Image: Aqua-trek and Beqa Lagoon Resort

World's most dangerous shark dive

Thursday, May 13, 2010
Forget about cage diving with great white sharks, this is the world's best-ever shark diving experience: watching packs of bull and tiger sharks up to 4m long being hand fed by Fijian divers, while I'm only an arm's length away.

After diving about 24m at Beqa reef on Fiji's Coral Coast, about a dozen ravenous bull sharks go crazy and rip into the chum. Hundreds of tropical fish pick at leftover scraps and the third most dangerous sharks to humans seem unfazed by our presence.

We are instructed to keep our hands on a rope line that surrounds the feeding zone, as visibility is poor once the bin is open. Pointing is not allowed, as an arm could easily be lost in the jaws of one of these beasts.

Last year, a Bondi surfer lost his arm to a bull shark and a navy diver lost his arm and leg in another attack in Sydney Harbour, so the danger is obvious.
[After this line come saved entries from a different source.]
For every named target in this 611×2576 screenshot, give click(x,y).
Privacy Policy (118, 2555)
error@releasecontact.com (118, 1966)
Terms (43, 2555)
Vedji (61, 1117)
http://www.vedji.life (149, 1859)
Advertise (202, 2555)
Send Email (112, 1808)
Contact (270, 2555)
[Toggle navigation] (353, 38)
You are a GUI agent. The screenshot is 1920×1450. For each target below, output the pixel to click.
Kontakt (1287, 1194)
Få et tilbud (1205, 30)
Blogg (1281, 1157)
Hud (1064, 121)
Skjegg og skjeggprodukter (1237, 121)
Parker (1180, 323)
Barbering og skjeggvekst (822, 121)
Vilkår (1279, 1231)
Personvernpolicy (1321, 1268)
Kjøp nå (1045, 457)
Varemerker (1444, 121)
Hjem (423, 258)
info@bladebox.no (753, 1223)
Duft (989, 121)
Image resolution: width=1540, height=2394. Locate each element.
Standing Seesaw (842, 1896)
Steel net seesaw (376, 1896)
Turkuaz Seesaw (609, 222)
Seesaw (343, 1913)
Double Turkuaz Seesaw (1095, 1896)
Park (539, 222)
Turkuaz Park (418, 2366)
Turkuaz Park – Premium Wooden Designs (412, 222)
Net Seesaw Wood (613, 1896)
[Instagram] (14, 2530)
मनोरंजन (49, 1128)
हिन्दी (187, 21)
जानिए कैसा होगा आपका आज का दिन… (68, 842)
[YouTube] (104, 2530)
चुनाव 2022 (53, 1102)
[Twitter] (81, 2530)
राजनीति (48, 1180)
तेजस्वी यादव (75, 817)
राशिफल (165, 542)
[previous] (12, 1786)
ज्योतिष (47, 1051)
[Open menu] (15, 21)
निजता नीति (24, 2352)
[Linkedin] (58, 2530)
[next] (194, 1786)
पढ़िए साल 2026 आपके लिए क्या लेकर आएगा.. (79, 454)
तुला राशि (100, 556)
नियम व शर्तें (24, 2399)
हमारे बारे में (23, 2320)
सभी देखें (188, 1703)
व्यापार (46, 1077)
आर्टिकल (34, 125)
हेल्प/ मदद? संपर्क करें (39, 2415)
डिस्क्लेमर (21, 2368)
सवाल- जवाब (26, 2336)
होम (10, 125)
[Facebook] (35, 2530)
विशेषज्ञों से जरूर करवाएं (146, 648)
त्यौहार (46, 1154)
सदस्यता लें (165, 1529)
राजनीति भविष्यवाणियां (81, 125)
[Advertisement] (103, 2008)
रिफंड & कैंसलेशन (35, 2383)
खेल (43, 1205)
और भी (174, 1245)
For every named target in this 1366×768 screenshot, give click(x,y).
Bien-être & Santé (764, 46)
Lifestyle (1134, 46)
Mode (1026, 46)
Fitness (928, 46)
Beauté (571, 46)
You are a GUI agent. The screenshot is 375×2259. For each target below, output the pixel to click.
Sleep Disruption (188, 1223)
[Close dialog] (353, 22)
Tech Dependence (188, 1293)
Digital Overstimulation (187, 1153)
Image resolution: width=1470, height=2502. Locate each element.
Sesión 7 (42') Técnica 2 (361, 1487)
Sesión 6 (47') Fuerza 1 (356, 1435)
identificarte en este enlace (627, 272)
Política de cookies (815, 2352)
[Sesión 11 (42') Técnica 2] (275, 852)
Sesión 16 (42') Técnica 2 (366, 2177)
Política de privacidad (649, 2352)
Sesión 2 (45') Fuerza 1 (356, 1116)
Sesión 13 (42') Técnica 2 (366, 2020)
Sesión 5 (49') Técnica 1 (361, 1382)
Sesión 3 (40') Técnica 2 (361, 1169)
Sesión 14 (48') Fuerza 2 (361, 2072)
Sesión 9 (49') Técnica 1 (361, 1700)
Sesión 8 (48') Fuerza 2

The feeders' hands are gloved in Kevlar — the material used for bulletproof vests. This is the only protection they have from the sharks' hundreds of razor-sharp teeth.

My guts churn from the sight of the wheelie bins and bags filled with chum and I spew up continuously.

We hear a tapping on our tank, the signal that two tiger sharks are approaching. Second deadliest to the great white, the 4m-long predators with tiger stripes on their bodies look like a mini-submarine. My heart pounds faster than Ben Cousins' on a bucks' night bender.

The wheelie bins are quickly closed and the Fijian divers protect us with a metal pole in their hand. The divers, who glide through like Aquaman, are on high alert in case the sharks become more interested in us than the chum.

Although, if these killers really wanted a piece of our arses it would take more than a metal pole to stop them. Two years ago in the Bahamas, an Austrian tourist was mauled when a tiger shark attacked him during a similar shark-feeding session.

Everyone is on edge until the tiger sharks, who have been eyeing us off, leave the dive site. The bins are re-opened and the final scraps of chum are fed to the remaining bull sharks and reef fish.

I watch in awe as a dive instructor takes a tourist by the hand and instructs her to pat the side of a bull shark as it swims by. I'm glad I make it out alive, limbs intact.